━━━━━ Data excerpts ━━━━━
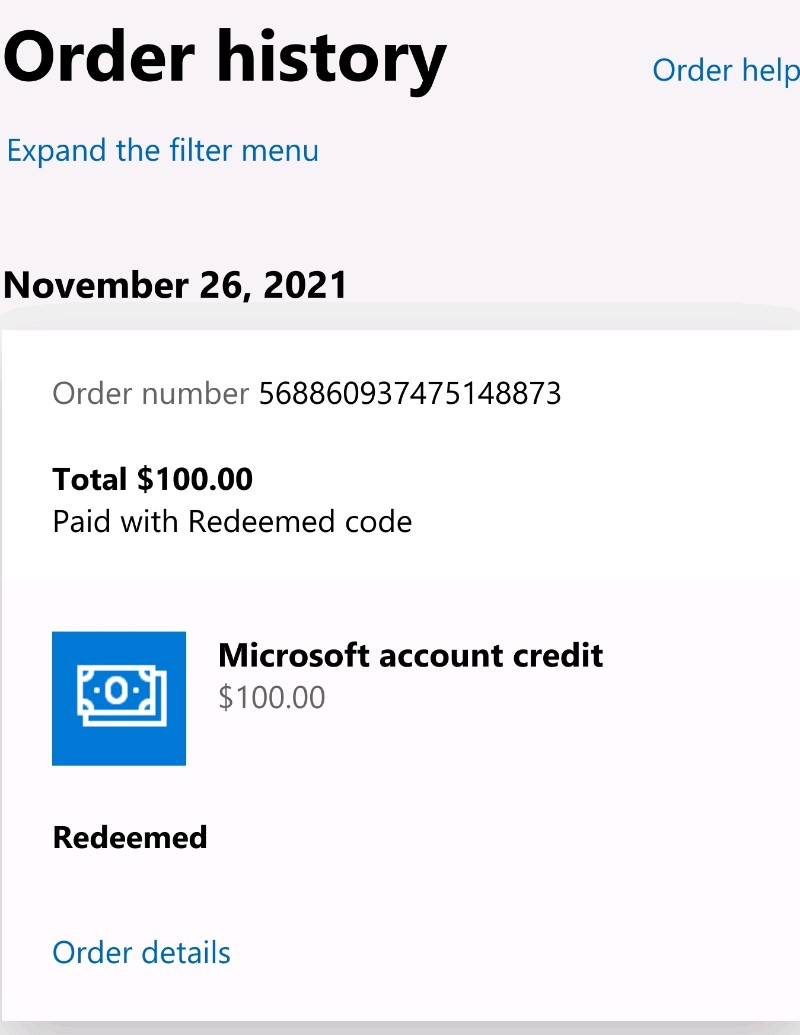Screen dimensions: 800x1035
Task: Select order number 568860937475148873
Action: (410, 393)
━━━━━
━━━━━ Data excerpts ━━━━━
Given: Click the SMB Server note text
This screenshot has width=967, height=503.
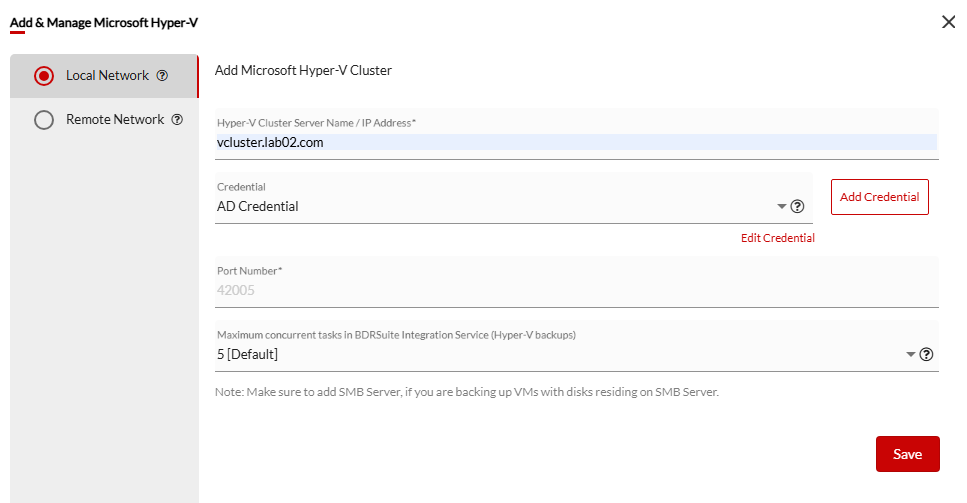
━━━━━
━━━━━ Data excerpts ━━━━━
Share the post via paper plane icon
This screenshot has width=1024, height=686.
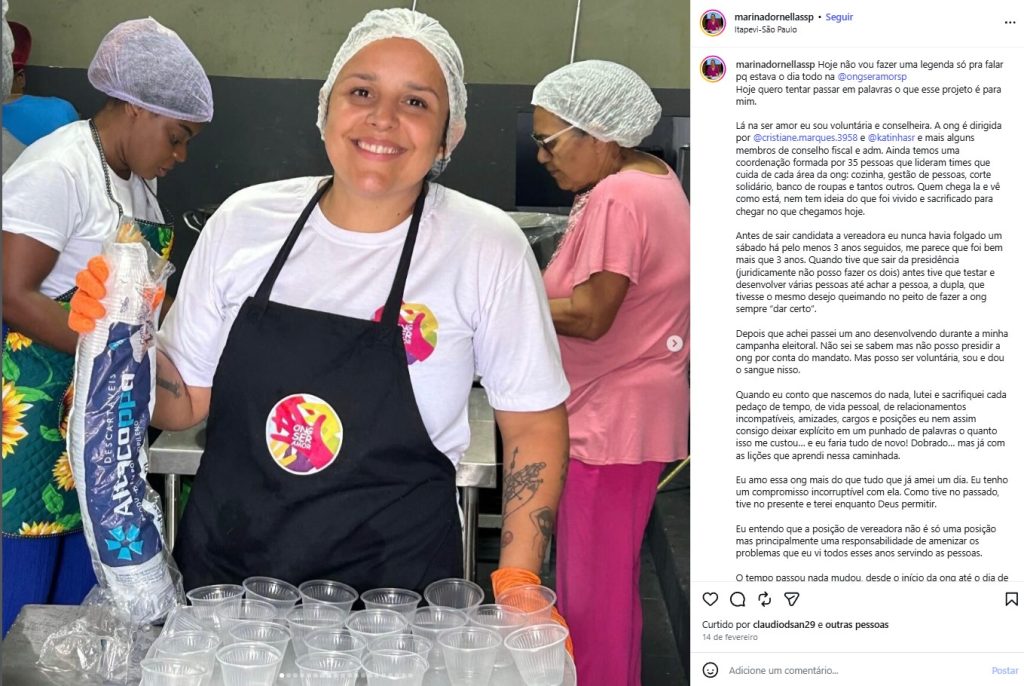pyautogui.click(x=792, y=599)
━━━━━
» Exercise objective: Print the lines above from the one with "Given: Click the SMB Server note text" through the one with "This screenshot has width=967, height=503.", both included, exactly as written and nothing more.

» Answer space:
Given: Click the SMB Server note text
This screenshot has width=967, height=503.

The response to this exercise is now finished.